Users of MATLAB get cozy in the comfort-zone afforded by the package. We often forget the nuts and bolts in chasing the end results. At times it is hard to understand the nature of the bug because MathWorks hides the nitty-gritties in p-files. MATLAB is slow even by interpreted language standards. Looping and branching are much slower than Python. It takes a considerable time to load the base system, before any execution. It has a large RAM footprint but a considerable chunk is used on GUI/workspace management. Core execution speeds have not changed drastically over the last few years. Memory management is a touchy topic with MATLAB since it sits on a large overhead of RAM. A potential work around for UNIX-like systems is to use the --nojvm --nodisplay flag from the command line. But that does not guarantee trouble-free execution. MATLAB performance is also plagued with memory leaks. The software juggles through rich graphics, dynamic workspaces and the core utilities.
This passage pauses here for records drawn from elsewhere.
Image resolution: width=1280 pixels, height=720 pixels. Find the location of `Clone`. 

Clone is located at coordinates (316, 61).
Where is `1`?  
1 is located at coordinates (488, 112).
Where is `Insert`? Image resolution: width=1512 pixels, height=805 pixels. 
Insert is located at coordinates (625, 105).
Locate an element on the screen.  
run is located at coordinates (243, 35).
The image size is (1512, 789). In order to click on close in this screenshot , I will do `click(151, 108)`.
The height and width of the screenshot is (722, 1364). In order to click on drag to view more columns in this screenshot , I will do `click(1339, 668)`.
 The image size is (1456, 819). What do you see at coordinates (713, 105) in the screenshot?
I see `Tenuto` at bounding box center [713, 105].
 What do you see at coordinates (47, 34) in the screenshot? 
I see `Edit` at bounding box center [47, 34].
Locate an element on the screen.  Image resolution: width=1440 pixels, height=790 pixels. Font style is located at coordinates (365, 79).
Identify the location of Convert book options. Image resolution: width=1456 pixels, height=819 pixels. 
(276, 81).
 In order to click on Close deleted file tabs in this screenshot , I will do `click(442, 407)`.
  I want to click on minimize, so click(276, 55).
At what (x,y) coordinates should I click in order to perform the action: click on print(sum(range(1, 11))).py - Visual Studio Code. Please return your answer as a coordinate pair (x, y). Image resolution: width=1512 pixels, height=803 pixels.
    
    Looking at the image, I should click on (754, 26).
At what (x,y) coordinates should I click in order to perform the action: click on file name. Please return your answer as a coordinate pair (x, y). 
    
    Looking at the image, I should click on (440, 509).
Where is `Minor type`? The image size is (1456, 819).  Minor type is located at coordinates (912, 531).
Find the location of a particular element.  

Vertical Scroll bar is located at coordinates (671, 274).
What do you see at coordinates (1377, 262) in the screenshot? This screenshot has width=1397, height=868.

Garbage collection is done in MATLAB when required, not when possible. The GUI runs sluggishly as a result Over successive versions, MATLAB has improved the reliability issues, but there is a lot of room to improve since persistent JVMs, poor GC and option-heavy GUIs can sour user experience. Parallel computing option has to be included in the standard package, rather than making it an optional add-on. MATLAB is crippled by working on a single thread on modern CPUs. MATLAB has a polished look. Its interface and reliability has inspired open source packages such as Jupyter. It also has a decently good documentation despite the language design issues mentioned above. This makes it a popular teaching tool. It is ideal for someone who has never done scientific programming and may not require much coding in general. But since it is a closed source model, there is not much of a community contribution except for the feature suggestions and bug-reports. Users have to keep their faith that the implementation of the function/algorithm is bug-free in their application. There is no way to validate it except to keep a lookout for inexplicable outputs. MathWorks does a fairly good job of shipping bug-free codes. However, implementations require extensive refactoring as discussed before.

Simulink: A tragedy in two acts

Simulink was developed as a blatant rip-off of National Instrument's LabVIEW. It was a product Mathworks should have never invested in (hence Act-I of this tragic story). Looking closely, anyone could see the huge disconnect between the two mammoth products. MATLAB's charter is to be efficient at solving vectorized problems via a text/script interface. Simulink on the other hand simulates real world elements - springs, resistors, diodes - graphically. One can't help but notice the conceptual divide. Simulink is advertised aggressively to be "able to solve real world, practical applications, including creating production systems and FPGA for embedded environments". In reality, LabVIEW is a more pervasive solution with better parts and driver support. National Instruments Inc. has a whole ecosystem to deliver end to end solutions. No one takes Simulink seriously (Act-II). In production scenario, Programmable Logic controllers (PLCs) are the mainstay of automation. Neither LabVIEW nor Simulink (or Wolfram SystemModeler) stand a chance.

Closing thoughts

For purposes of prototyping and proof-checking, MATLAB is an excellent tool. It is easy to fire up and run toy routines to make sure we are on the right track. One should never aim to build a career out of writing MATLAB codes. It never measures up to the reputation of a regular programming languages because it was never meant to be one. It is good in academia for non-CS/EE majors needing solutions computationally. Companies will never embrace this language because of efficiency issues. Do not trust the F-35 advertisement.